Signatory-cli import on azure - error: The property "key" must be a valid JsonWebKey object

[colossus-digital]

I cannot import an spsk private key (secp256k1) on azure key vault. The result is: Error: The property "key" must be a valid JsonWebKey object.
Any solution / workaround ?

tnks

[AbineshECAD]

I'm looking into this now and will update ASAP.

[AbineshECAD]

I got the issue reproduced. I'm still debugging, will update once I get a workaround or fix.

% ./signatory-cli import -c ./azure.yaml --base-dir ./ --vault azure spsk
INFO[0000] Initializing vault vault=azure vault_name=azure INFO[0000] Requesting import operation pkh=tz2PeYw5zJS3Q2aXd2zuQbjs4MTbwmvCQ6tg vault=Azure vault_name="https://forimport.vault.azure.net/" Error: (Azure/https://forimport.vault.azure.net/): The property "key" must be a valid JsonWebKey object.

[AbineshECAD]

Found the cause of the issue.

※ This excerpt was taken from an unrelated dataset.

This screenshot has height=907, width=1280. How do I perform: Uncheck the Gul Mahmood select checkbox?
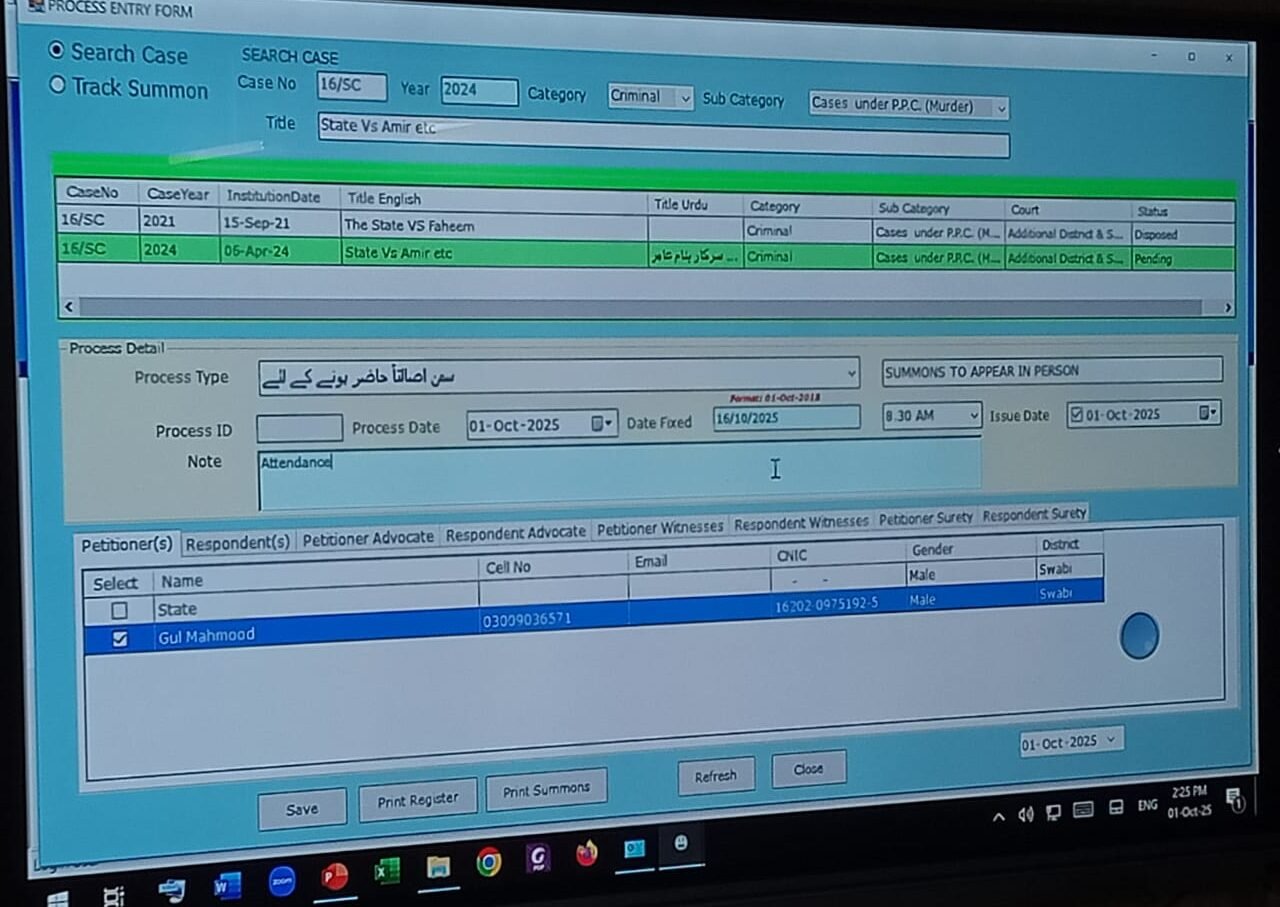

For p256k alone "curve:" parameter is empty when filling in the fields of the key in JWK format. It is filled with the return value of key.Params().Name
Once I fill in the curve parameter statically when key.Params().Name is empty the import succeeds without any issue.

Code:

signatory/pkg/jwk/jwk.go

Line 202 in bb2c241

j.Curve = key.Params().Name

If you are building signatory from the source you can add the workaround here for now.
j.Curve = key.Params().Name
if j.Curve == "" {
j.Curve = "P-256K"
}

For the fix, I have to figure out things as the crypto library doesn't support this curve yet.

[jevonearth]

Fixed in #256, @AbineshECAD to verify.